Starting at the first line, reproduce the listing below in full, exactly as given.

***

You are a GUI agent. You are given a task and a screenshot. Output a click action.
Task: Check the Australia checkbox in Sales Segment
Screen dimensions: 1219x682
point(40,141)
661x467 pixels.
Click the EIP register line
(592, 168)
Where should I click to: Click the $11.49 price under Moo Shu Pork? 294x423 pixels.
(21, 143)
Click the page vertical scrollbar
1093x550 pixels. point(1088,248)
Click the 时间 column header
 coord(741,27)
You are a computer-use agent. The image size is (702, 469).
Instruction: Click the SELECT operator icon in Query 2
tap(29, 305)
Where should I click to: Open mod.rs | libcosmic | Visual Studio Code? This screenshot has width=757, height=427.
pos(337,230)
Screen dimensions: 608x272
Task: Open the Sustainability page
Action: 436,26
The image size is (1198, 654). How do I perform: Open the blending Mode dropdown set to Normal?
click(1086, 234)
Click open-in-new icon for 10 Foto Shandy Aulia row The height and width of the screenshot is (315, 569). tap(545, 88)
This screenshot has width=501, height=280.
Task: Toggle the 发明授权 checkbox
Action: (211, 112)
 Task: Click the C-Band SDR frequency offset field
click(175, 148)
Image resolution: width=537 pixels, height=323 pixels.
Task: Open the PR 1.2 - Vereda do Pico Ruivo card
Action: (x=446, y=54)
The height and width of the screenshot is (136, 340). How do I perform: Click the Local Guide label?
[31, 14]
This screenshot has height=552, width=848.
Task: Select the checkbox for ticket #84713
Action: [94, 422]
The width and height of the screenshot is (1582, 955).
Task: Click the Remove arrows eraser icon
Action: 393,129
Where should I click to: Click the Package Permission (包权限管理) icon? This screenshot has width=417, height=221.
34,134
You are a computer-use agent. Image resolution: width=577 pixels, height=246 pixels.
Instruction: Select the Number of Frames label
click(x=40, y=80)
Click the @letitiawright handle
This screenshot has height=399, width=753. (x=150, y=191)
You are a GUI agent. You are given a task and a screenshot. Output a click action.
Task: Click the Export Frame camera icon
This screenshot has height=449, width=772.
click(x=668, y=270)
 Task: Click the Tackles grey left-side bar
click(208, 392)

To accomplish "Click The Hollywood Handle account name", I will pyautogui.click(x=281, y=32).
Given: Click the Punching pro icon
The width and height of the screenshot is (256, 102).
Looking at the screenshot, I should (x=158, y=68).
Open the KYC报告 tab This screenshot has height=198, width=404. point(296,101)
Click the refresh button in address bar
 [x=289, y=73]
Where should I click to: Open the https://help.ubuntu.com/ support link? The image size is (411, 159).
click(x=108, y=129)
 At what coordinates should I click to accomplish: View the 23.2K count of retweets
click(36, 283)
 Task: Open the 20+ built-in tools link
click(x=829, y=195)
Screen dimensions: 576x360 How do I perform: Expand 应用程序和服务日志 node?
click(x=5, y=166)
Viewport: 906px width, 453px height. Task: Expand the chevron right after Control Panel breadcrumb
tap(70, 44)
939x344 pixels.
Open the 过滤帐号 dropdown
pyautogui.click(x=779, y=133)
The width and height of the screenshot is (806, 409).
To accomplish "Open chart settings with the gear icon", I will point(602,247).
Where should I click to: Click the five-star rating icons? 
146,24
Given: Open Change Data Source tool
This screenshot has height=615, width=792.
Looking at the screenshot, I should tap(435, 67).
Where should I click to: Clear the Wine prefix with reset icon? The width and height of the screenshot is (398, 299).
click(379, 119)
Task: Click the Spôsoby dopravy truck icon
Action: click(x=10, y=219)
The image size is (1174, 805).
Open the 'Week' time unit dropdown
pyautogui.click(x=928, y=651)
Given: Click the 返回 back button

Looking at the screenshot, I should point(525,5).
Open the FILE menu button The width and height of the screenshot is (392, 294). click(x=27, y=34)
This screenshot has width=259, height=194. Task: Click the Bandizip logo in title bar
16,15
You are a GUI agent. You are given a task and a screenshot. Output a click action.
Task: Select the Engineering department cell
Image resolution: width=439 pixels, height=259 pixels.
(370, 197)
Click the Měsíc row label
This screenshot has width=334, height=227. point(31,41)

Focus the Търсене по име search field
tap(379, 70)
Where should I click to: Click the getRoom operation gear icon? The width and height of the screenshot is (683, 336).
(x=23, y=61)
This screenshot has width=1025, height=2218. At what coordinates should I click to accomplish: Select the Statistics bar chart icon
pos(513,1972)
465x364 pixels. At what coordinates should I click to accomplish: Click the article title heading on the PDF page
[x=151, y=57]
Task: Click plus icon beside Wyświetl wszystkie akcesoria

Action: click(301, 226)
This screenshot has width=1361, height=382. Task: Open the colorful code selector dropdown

***

*Response below*.
You are a GUI agent. You are given a task and a screenshot. Output a click action.
Task: Check the Australia checkbox in Sales Segment
Screen dimensions: 1219x682
point(40,141)
661x467 pixels.
Click the EIP register line
(592, 168)
Where should I click to: Click the $11.49 price under Moo Shu Pork? 294x423 pixels.
(21, 143)
Click the page vertical scrollbar
1093x550 pixels. point(1088,248)
Click the 时间 column header
 coord(741,27)
You are a computer-use agent. The image size is (702, 469).
Instruction: Click the SELECT operator icon in Query 2
tap(29, 305)
Where should I click to: Open mod.rs | libcosmic | Visual Studio Code? This screenshot has width=757, height=427.
pos(337,230)
Screen dimensions: 608x272
Task: Open the Sustainability page
Action: 436,26
The image size is (1198, 654). How do I perform: Open the blending Mode dropdown set to Normal?
click(1086, 234)
Click open-in-new icon for 10 Foto Shandy Aulia row The height and width of the screenshot is (315, 569). tap(545, 88)
This screenshot has width=501, height=280.
Task: Toggle the 发明授权 checkbox
Action: (211, 112)
 Task: Click the C-Band SDR frequency offset field
click(175, 148)
Image resolution: width=537 pixels, height=323 pixels.
Task: Open the PR 1.2 - Vereda do Pico Ruivo card
Action: (x=446, y=54)
The height and width of the screenshot is (136, 340). How do I perform: Click the Local Guide label?
[31, 14]
This screenshot has height=552, width=848.
Task: Select the checkbox for ticket #84713
Action: [94, 422]
The width and height of the screenshot is (1582, 955).
Task: Click the Remove arrows eraser icon
Action: 393,129
Where should I click to: Click the Package Permission (包权限管理) icon? This screenshot has width=417, height=221.
34,134
You are a computer-use agent. Image resolution: width=577 pixels, height=246 pixels.
Instruction: Select the Number of Frames label
click(x=40, y=80)
Click the @letitiawright handle
This screenshot has height=399, width=753. (x=150, y=191)
You are a GUI agent. You are given a task and a screenshot. Output a click action.
Task: Click the Export Frame camera icon
This screenshot has height=449, width=772.
click(x=668, y=270)
 Task: Click the Tackles grey left-side bar
click(208, 392)

To accomplish "Click The Hollywood Handle account name", I will pyautogui.click(x=281, y=32).
Given: Click the Punching pro icon
The width and height of the screenshot is (256, 102).
Looking at the screenshot, I should (x=158, y=68).
Open the KYC报告 tab This screenshot has height=198, width=404. point(296,101)
Click the refresh button in address bar
 [x=289, y=73]
Where should I click to: Open the https://help.ubuntu.com/ support link? The image size is (411, 159).
click(x=108, y=129)
 At what coordinates should I click to accomplish: View the 23.2K count of retweets
click(36, 283)
 Task: Open the 20+ built-in tools link
click(x=829, y=195)
Screen dimensions: 576x360 How do I perform: Expand 应用程序和服务日志 node?
click(x=5, y=166)
Viewport: 906px width, 453px height. Task: Expand the chevron right after Control Panel breadcrumb
tap(70, 44)
939x344 pixels.
Open the 过滤帐号 dropdown
pyautogui.click(x=779, y=133)
The width and height of the screenshot is (806, 409).
To accomplish "Open chart settings with the gear icon", I will point(602,247).
Where should I click to: Click the five-star rating icons? 
146,24
Given: Open Change Data Source tool
This screenshot has height=615, width=792.
Looking at the screenshot, I should tap(435, 67).
Where should I click to: Clear the Wine prefix with reset icon? The width and height of the screenshot is (398, 299).
click(379, 119)
Task: Click the Spôsoby dopravy truck icon
Action: click(x=10, y=219)
The image size is (1174, 805).
Open the 'Week' time unit dropdown
pyautogui.click(x=928, y=651)
Given: Click the 返回 back button

Looking at the screenshot, I should point(525,5).
Open the FILE menu button The width and height of the screenshot is (392, 294). click(x=27, y=34)
This screenshot has width=259, height=194. Task: Click the Bandizip logo in title bar
16,15
You are a GUI agent. You are given a task and a screenshot. Output a click action.
Task: Select the Engineering department cell
Image resolution: width=439 pixels, height=259 pixels.
(370, 197)
Click the Měsíc row label
This screenshot has width=334, height=227. point(31,41)

Focus the Търсене по име search field
tap(379, 70)
Where should I click to: Click the getRoom operation gear icon? The width and height of the screenshot is (683, 336).
(x=23, y=61)
This screenshot has width=1025, height=2218. At what coordinates should I click to accomplish: Select the Statistics bar chart icon
pos(513,1972)
465x364 pixels. At what coordinates should I click to accomplish: Click the article title heading on the PDF page
[x=151, y=57]
Task: Click plus icon beside Wyświetl wszystkie akcesoria

Action: click(301, 226)
This screenshot has width=1361, height=382. Task: Open the colorful code selector dropdown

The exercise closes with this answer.